The preliminary bill would explicitly prohibit high school administrators from engaging in prior review or prior restraint of a student newspaper except under the limitations of Tinker. The bill also has a clause protecting high school journalism advisers.
“No journalism adviser will be terminated, transferred, removed or otherwise disciplined for refusing to suppress the protected free expression rights of student journalists,” the preliminary bill states.
Upthegrove said he hopes to introduce the bill in its current form in January, and said he will be meeting with a number of interested parties over the next few months to seek their feedback, suggestions and “hopefully support.”
“We’ll need to be cognizant of the political realities,” Upthegrove said. “If there are groups that are strongly opposed [to the bill] then we’ll have to make a political decision of how much to change. I hope it is identical.
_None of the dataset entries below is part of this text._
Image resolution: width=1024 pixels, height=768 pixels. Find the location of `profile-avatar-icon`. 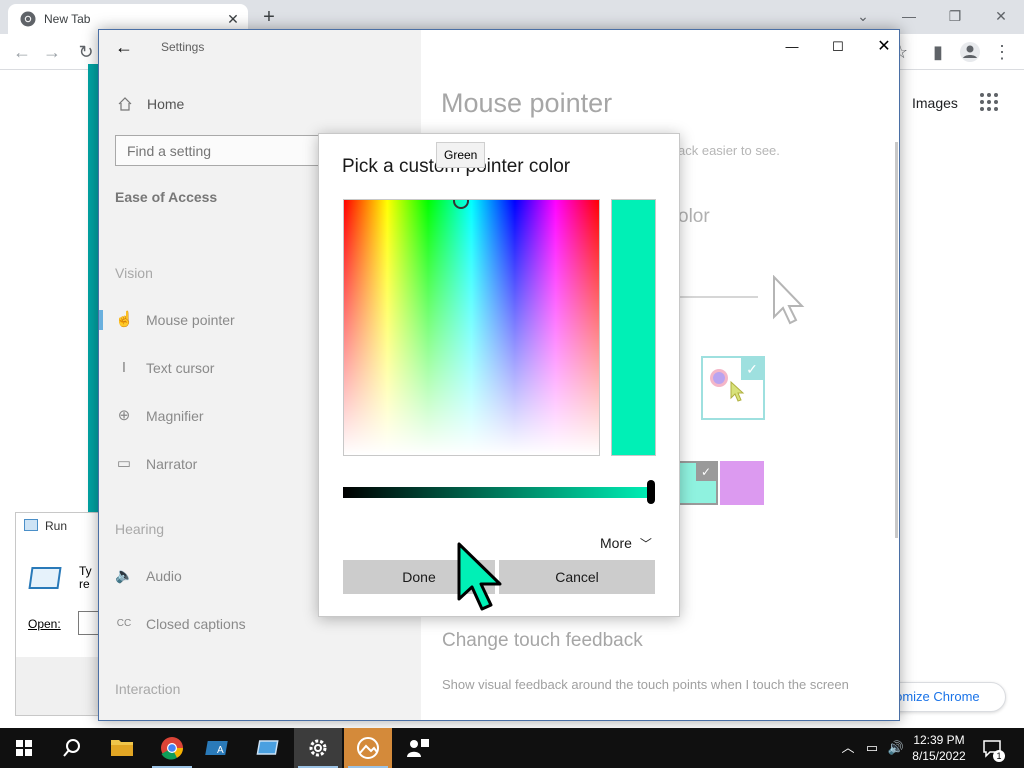

profile-avatar-icon is located at coordinates (970, 52).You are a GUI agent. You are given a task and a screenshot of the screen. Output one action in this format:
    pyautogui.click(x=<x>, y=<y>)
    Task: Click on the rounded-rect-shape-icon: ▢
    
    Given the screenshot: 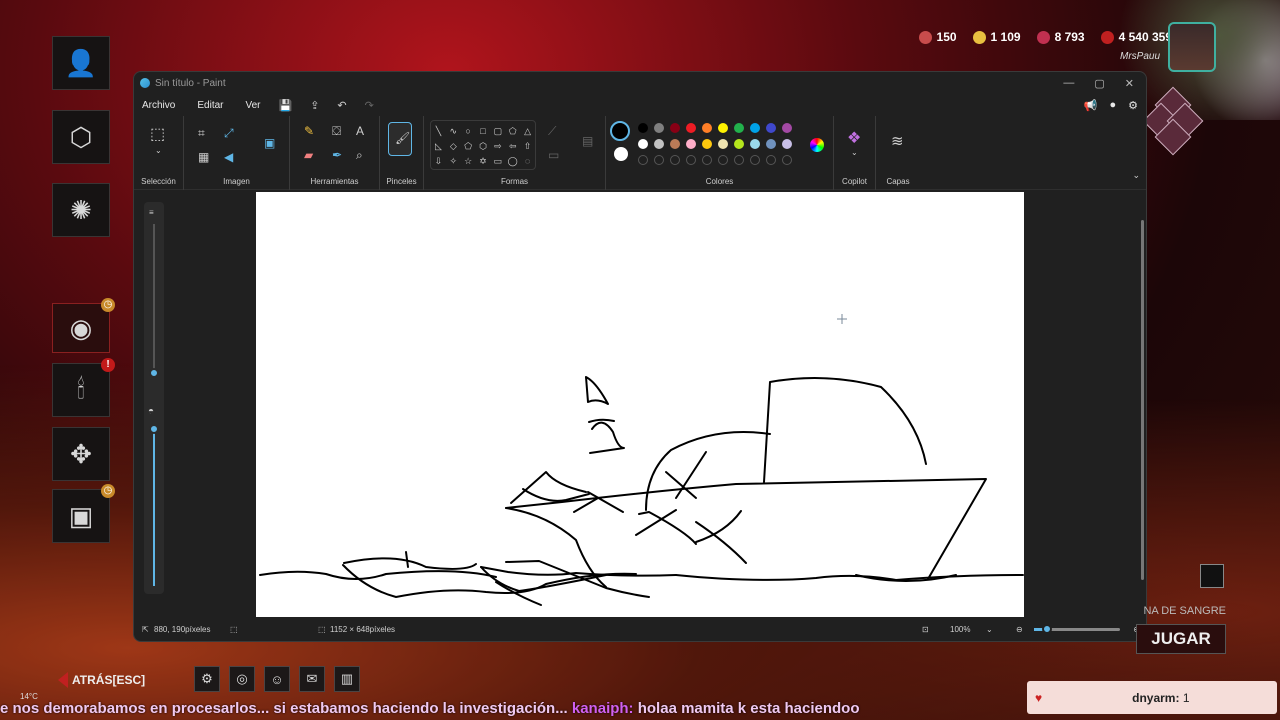 What is the action you would take?
    pyautogui.click(x=498, y=132)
I’m comfortable with it as drafted.”
He said he was drawn to student free-expression legislation because, at age 35, he said he feels promoting the political empowerment of young people is a “niche interest” of his.
And while he acknowledged that many states have tried to pass such legislation to no avail, Upthegrove said freedom of the press is fundamental to democracy and thus such legislation is worth pursuing.
“I’m optimistic about the prospects, and I plan to work hard to build a coalition of supporters before the legislative session,” Upthegrove said. “We’ll find out in January for sure.”